April 20, 2024

Disappear into the U.P.’s Copper Mines this Summer

Author Maria Doria Russell revives tale of U.P. labor leader Big Annie Clemenc
By Anna Faller | May 22, 2021

For acclaimed author Mary Doria Russell, moral dilemma is a must when it comes to good writing.  “I like gray areas,” she says, “and characters who do the right thing, and then find out it wasn’t as simple as they thought.”

In her newest novel, “The Women of the Copper Country,” that “gray area” is the name of the game. Set in Michigan’s Upper Peninsula during the mining industry-boom of the 1910s, “The Women of the Copper Country” surrounds the infamous Annie Klobuchar-Clemenc and her year-long crusade against corporate injustice.  

“People always ask writers, ‘Where do you get your ideas?’” Russell says. “All of my books are different, so the story of how I come to write each one is different.” In the case of “The Women of the Copper Country,” the idea came “out of left field,” so to speak. “One afternoon, I sat down at three o’clock to wait for a four o’clock ballgame,” says Russell, “and while I was waiting, I started flipping through the channels. That’s when I came across the PBS documentary “Red Metal,” which is about the 1913 miner’s strike in the copper country of Michigan’s Upper Peninsula.”

At the center of that strike was Annie Clemenc.

Hailed as the U.P.’s own “Joan of Arc,” Clemenc was a walking contradiction of the era’s expectations. She was 25 when the strike began, and although she was married, she had yet to bear children — an anomaly among most women of her age. She also happened to be 6 feet, 3 inches tall.

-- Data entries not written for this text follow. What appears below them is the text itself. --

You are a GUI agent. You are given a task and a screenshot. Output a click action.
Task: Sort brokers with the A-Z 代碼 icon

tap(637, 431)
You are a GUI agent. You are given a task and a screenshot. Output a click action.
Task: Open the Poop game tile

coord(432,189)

Add to that the lines of male miners she led in the fight against their employers, and “Big Annie” Clemenc was hard to miss.

“[She stood] head and shoulders above the crowd,” says Russell. “And I thought, ‘A miner’s strike with a woman out front? How did that work?’”

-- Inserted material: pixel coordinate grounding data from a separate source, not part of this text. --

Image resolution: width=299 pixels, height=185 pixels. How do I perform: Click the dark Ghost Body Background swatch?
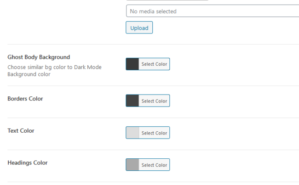(132, 64)
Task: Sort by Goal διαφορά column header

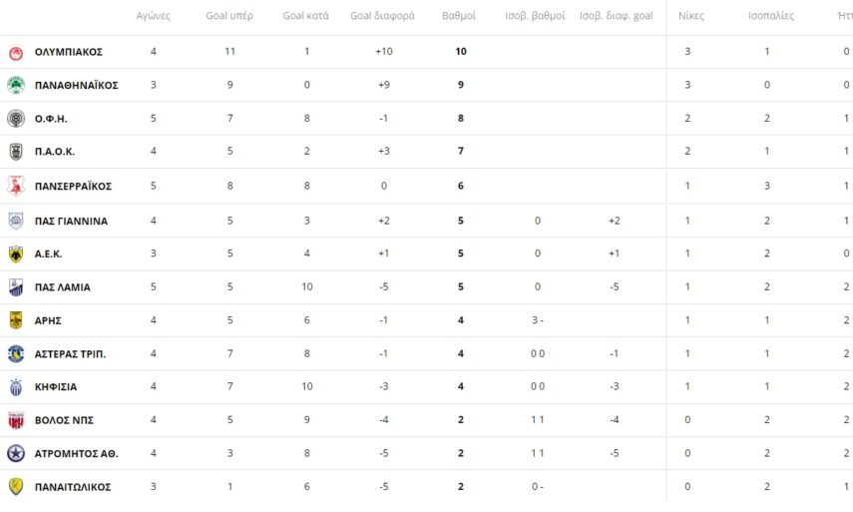Action: 382,16
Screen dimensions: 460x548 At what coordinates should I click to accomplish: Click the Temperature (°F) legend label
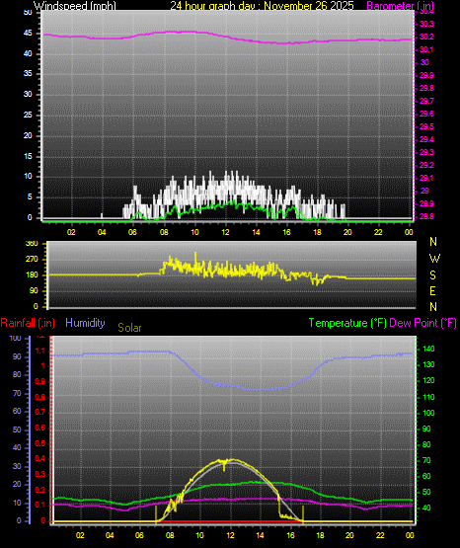347,323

In a nutshell, Clemenc — and likely the rest of the copper country’s less vocal women — had simply had enough. “I think she was tired of the funerals,” says Russell. At the time of the strike, an average of one miner per week was killed on the clock. “That’s killed,” she adds. “Not merely crippled and discarded.”

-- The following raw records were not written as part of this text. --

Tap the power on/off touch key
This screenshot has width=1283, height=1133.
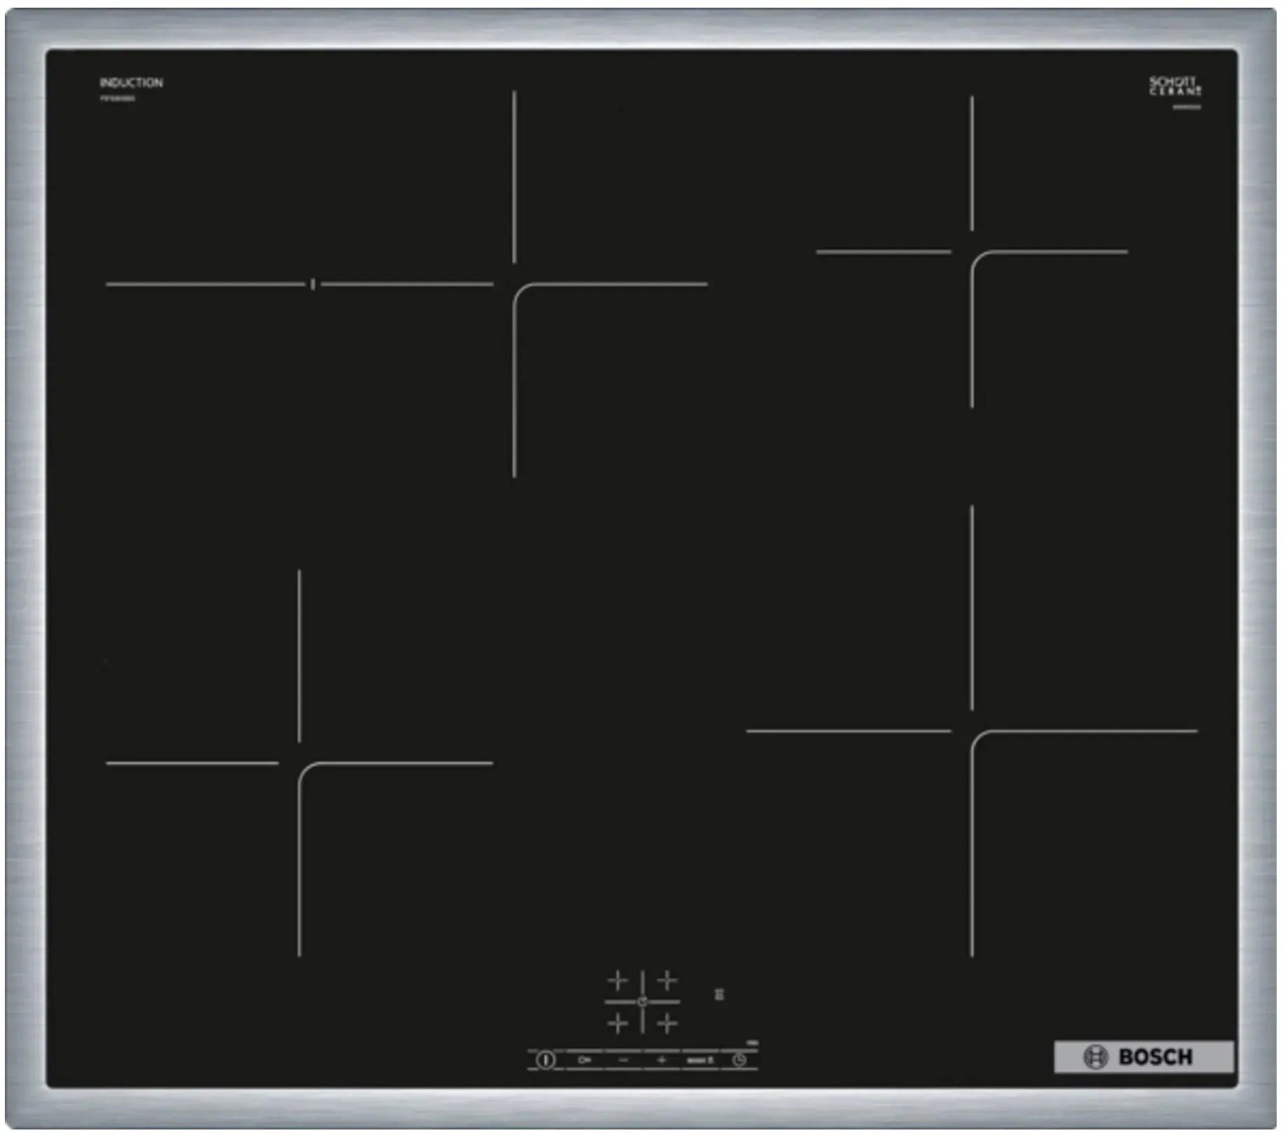click(x=546, y=1060)
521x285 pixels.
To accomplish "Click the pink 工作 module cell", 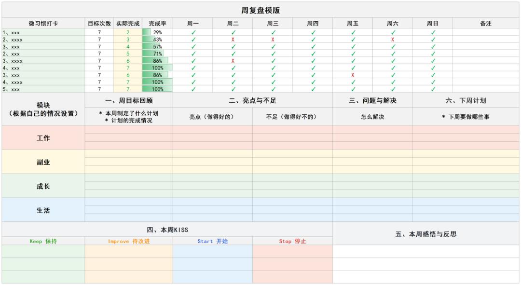I will pyautogui.click(x=43, y=138).

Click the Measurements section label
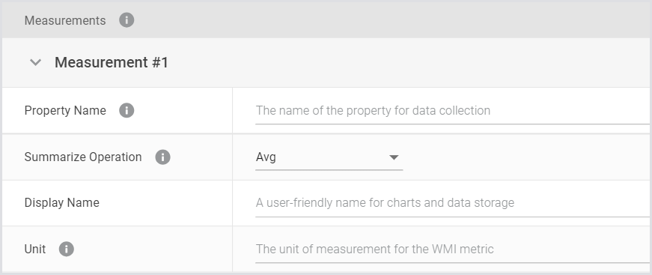[65, 20]
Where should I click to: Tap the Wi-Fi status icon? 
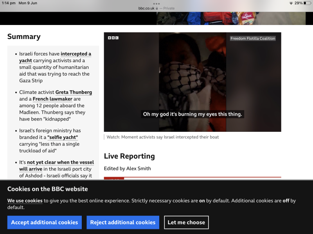click(x=291, y=3)
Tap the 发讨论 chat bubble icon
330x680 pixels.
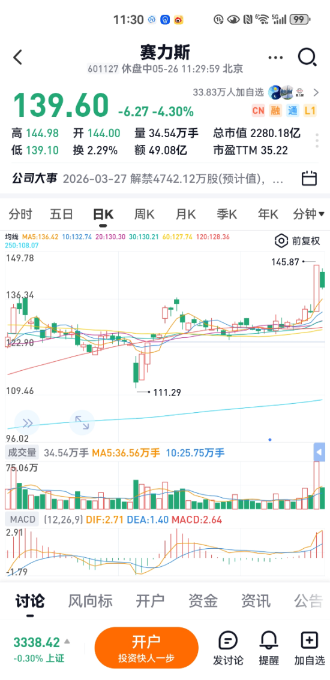(228, 640)
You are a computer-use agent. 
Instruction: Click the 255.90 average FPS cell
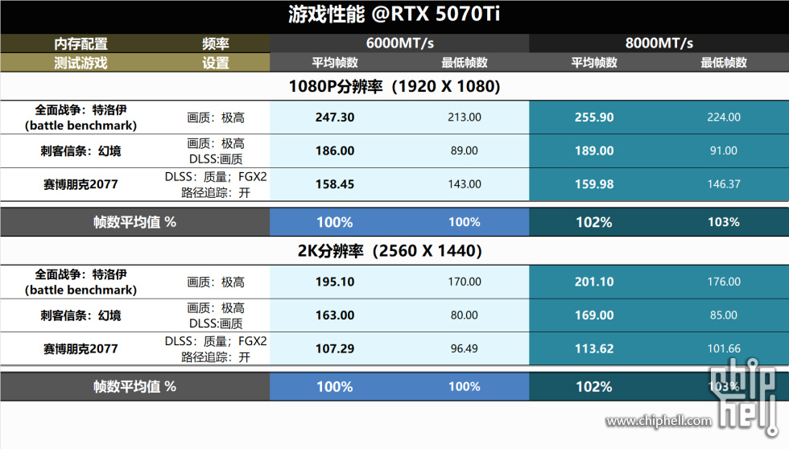point(594,117)
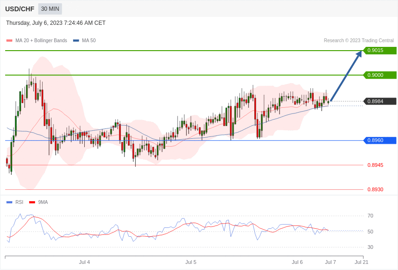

But the real straw that broke Clemenc’s back, suspects Russell, was the death of a miner named Solomon Kivisto, a non-union worker and the last man to die in the mines prior to the protest. “Given the timing of Solomon Kivisto’s death, I believe that when Annie Clemenc heard about his accident, something snapped in her,” says Russell. “I think [she was] tired of waiting to find out who would be widowed this week and destitute the next.”

So, in July of 1913, Clemenc, accompanied by the Women’s Auxiliary of the Western Federation of Miners Local 15, set out to do what their men could not: incite a general strike against the Calumet and Hecla Mining Company, the largest and most powerful copper mining company in the world.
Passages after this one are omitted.